Problem.
Reproduce the listing below line for line, changing nothing.

(Records from a data source)
====
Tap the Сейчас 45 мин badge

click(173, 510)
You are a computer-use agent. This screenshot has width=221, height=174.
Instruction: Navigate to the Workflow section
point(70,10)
====
Worked solution.
Tap the Сейчас 45 мин badge

click(173, 510)
You are a computer-use agent. This screenshot has width=221, height=174.
Instruction: Navigate to the Workflow section
point(70,10)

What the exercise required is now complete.